Given records -
-- Opening Marker --

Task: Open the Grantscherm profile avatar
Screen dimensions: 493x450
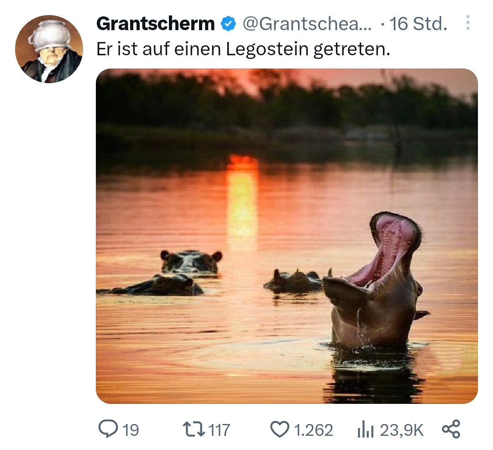Action: [49, 49]
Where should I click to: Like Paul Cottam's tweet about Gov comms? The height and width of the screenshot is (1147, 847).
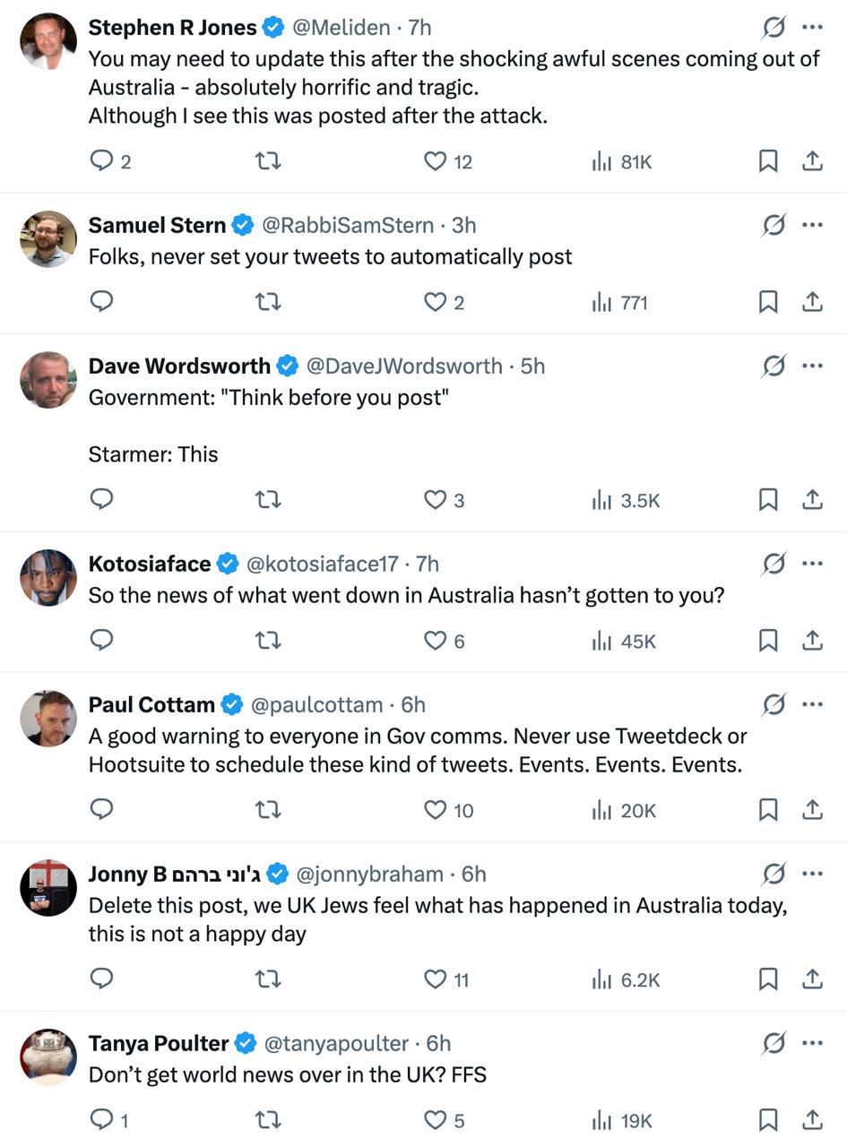[x=436, y=810]
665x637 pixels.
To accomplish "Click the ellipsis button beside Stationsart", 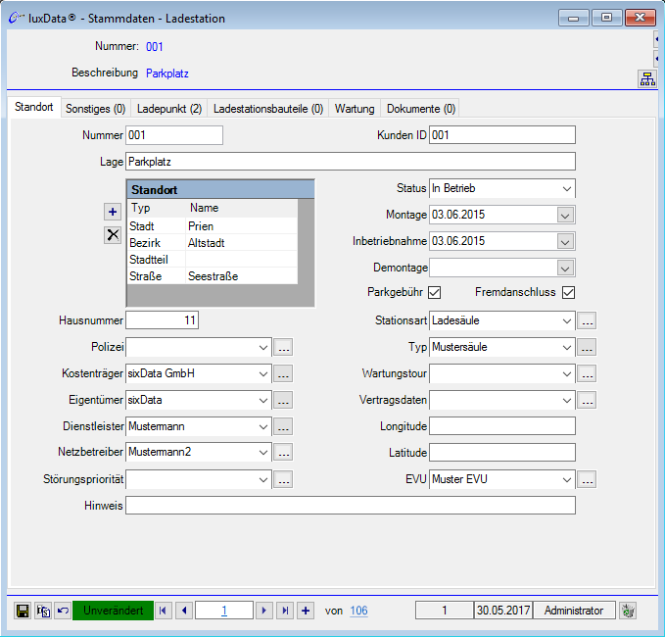I will coord(587,320).
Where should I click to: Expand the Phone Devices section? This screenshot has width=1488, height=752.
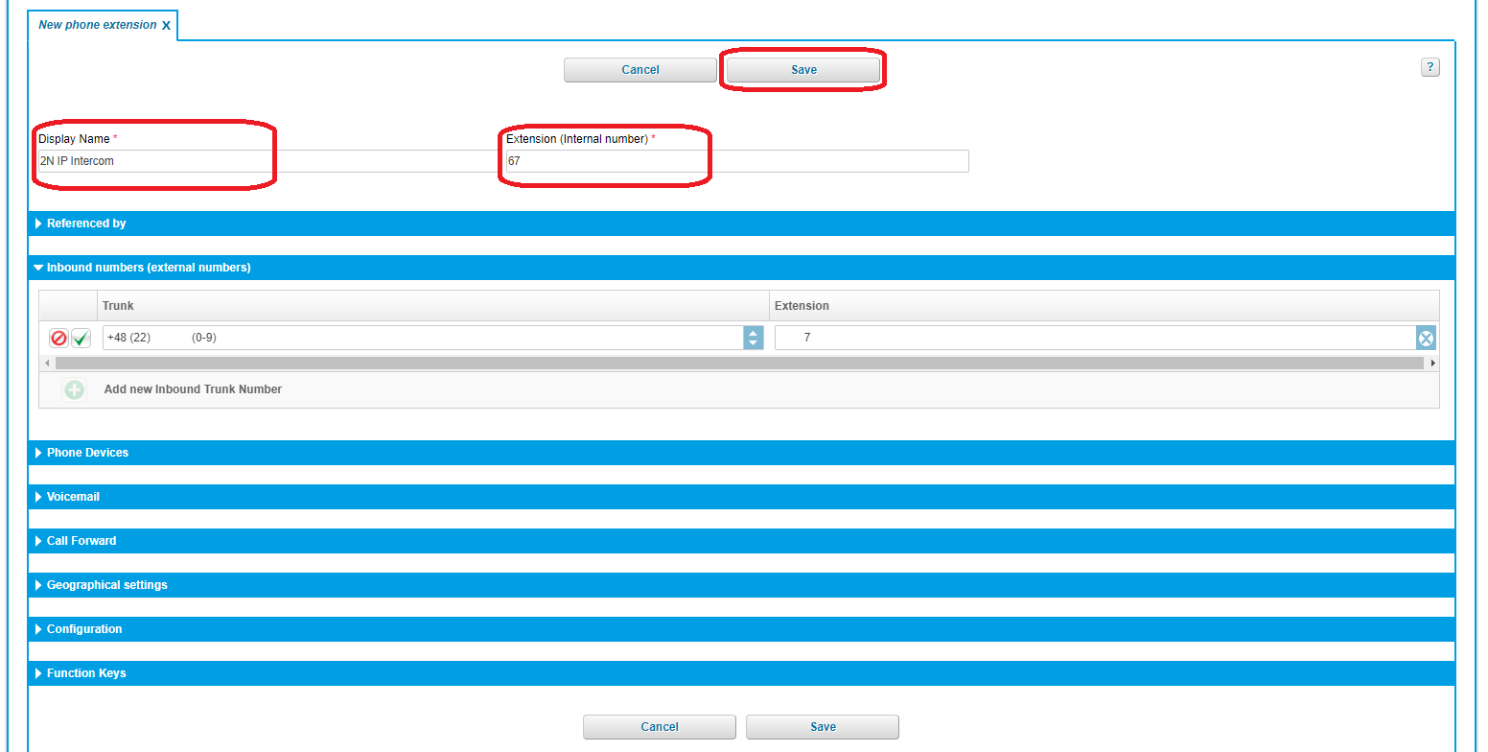[x=87, y=453]
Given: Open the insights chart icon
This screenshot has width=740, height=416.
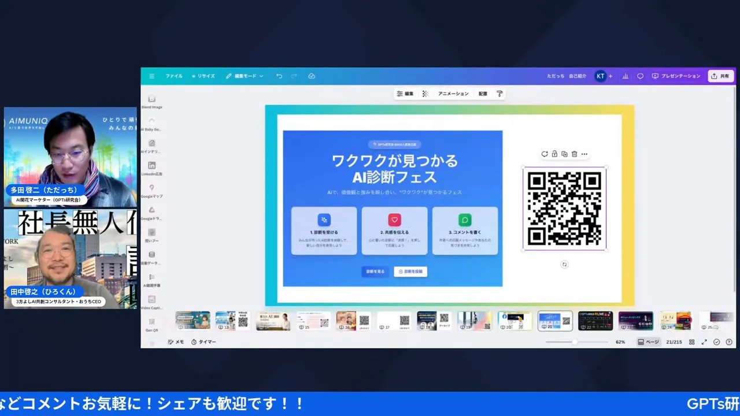Looking at the screenshot, I should tap(625, 76).
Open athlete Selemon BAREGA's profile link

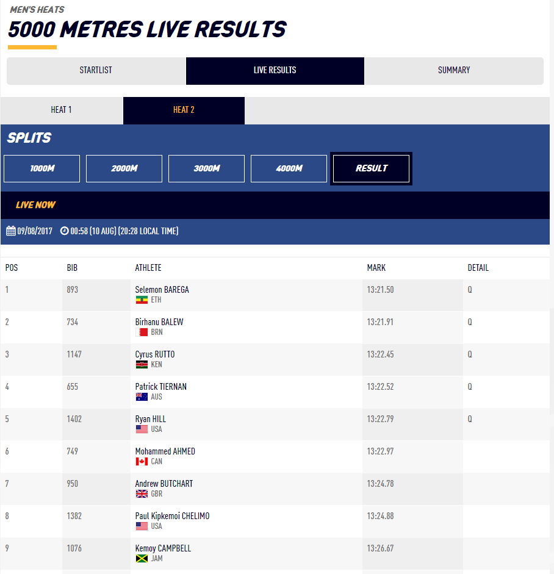coord(162,290)
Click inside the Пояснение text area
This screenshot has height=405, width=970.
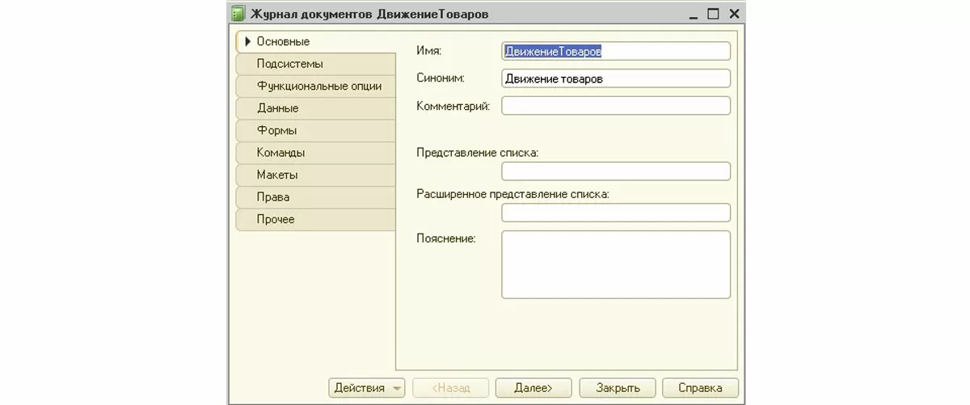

-- Closing Marker --

What the exercise asks - Write out exactly the lines from the one containing "This screenshot has width=740, height=416." to the last line of the records above, both included, and leave out any pictures.

Finished task -
This screenshot has width=740, height=416.
Looking at the screenshot, I should tap(625, 76).
Open athlete Selemon BAREGA's profile link

coord(162,290)
Click inside the Пояснение text area
This screenshot has height=405, width=970.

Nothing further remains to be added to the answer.